=== DIRECTIVE ===
Copy the entries below word for word, starting with the line that contains "Given: Click the Buy Now button" and continuing through the last line of the entries, with both ends included. Leave the pictures out of your copy.

——————————

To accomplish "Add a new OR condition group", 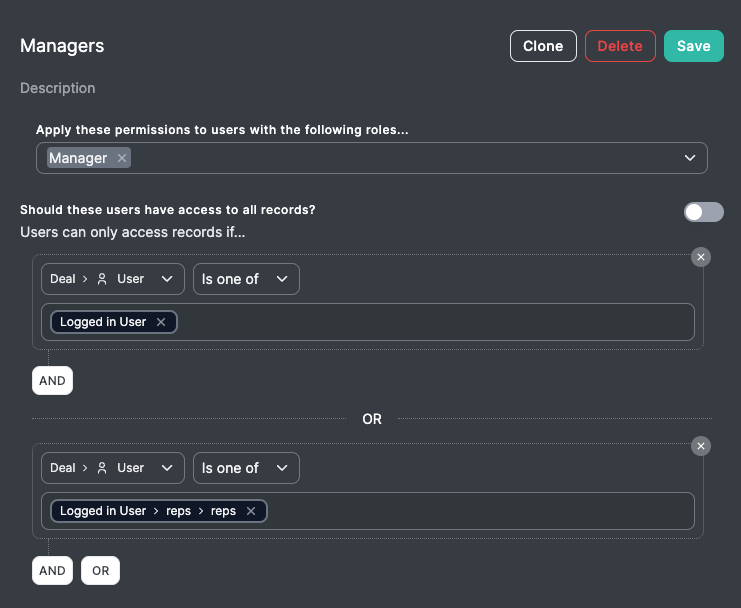I will click(100, 571).
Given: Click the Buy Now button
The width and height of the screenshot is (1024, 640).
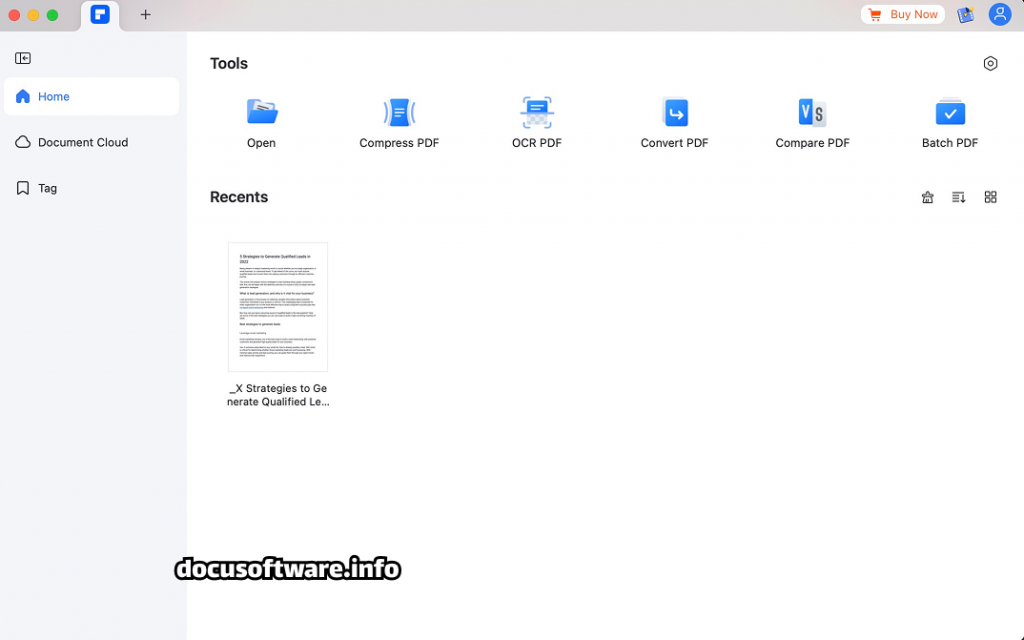Looking at the screenshot, I should [902, 15].
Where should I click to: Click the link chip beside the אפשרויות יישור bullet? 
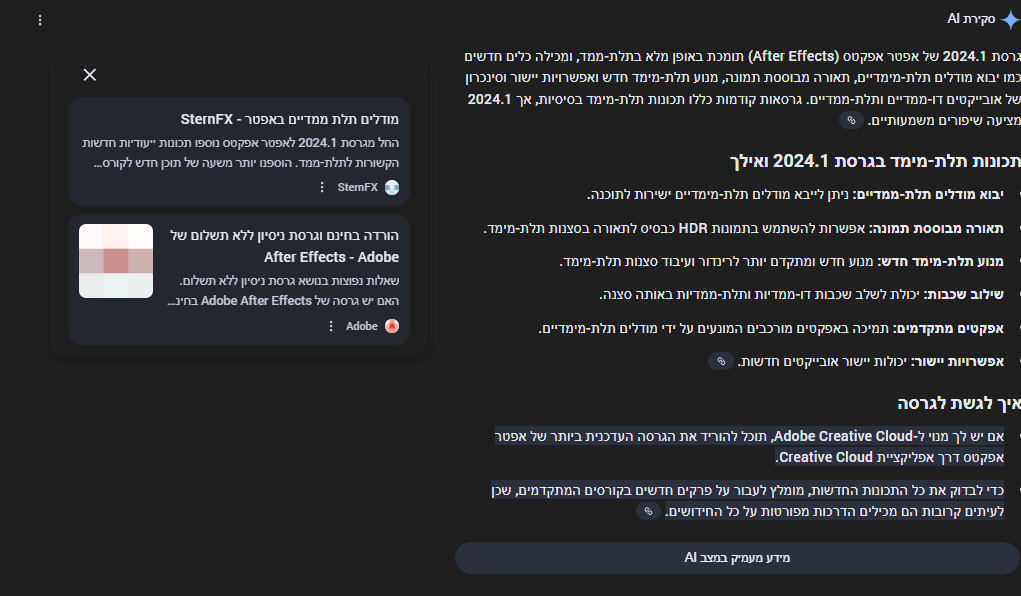(720, 361)
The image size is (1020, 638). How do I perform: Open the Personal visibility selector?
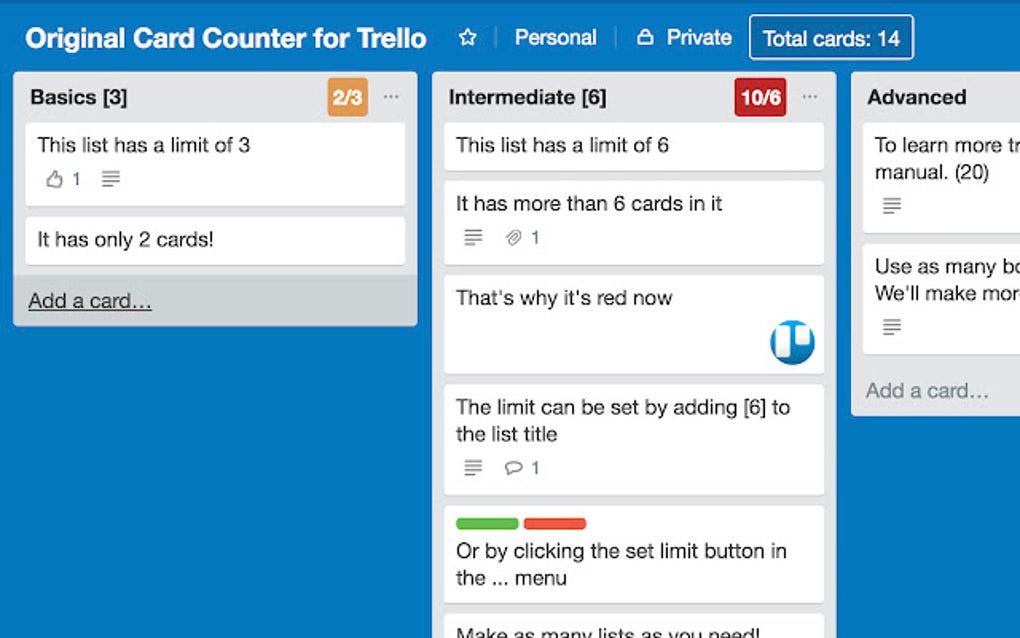pyautogui.click(x=555, y=37)
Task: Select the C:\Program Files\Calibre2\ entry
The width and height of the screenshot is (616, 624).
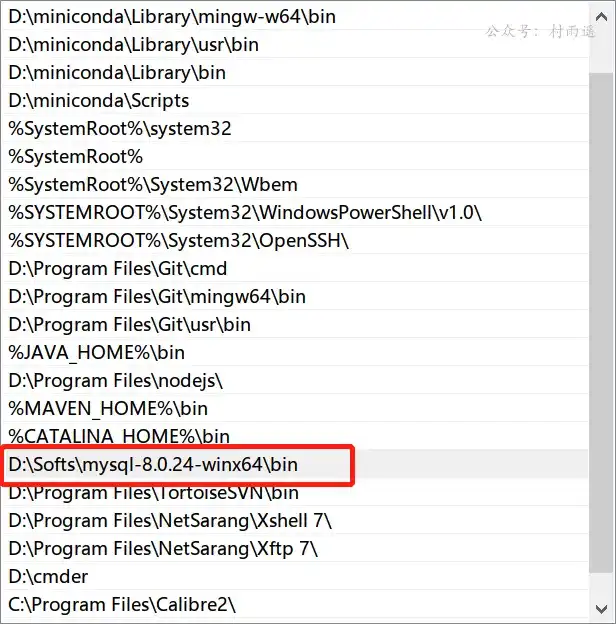Action: click(x=296, y=604)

——————————

=== ANSWER TO THIS EXERCISE ===
Given: Click the Buy Now button
The width and height of the screenshot is (1024, 640).
Looking at the screenshot, I should [902, 15].
Where should I click to: Click the link chip beside the אפשרויות יישור bullet? 
(720, 361)
The image size is (1020, 638). How do I perform: Open the Personal visibility selector?
pyautogui.click(x=555, y=37)
Task: Select the C:\Program Files\Calibre2\ entry
The width and height of the screenshot is (616, 624).
Action: click(x=296, y=604)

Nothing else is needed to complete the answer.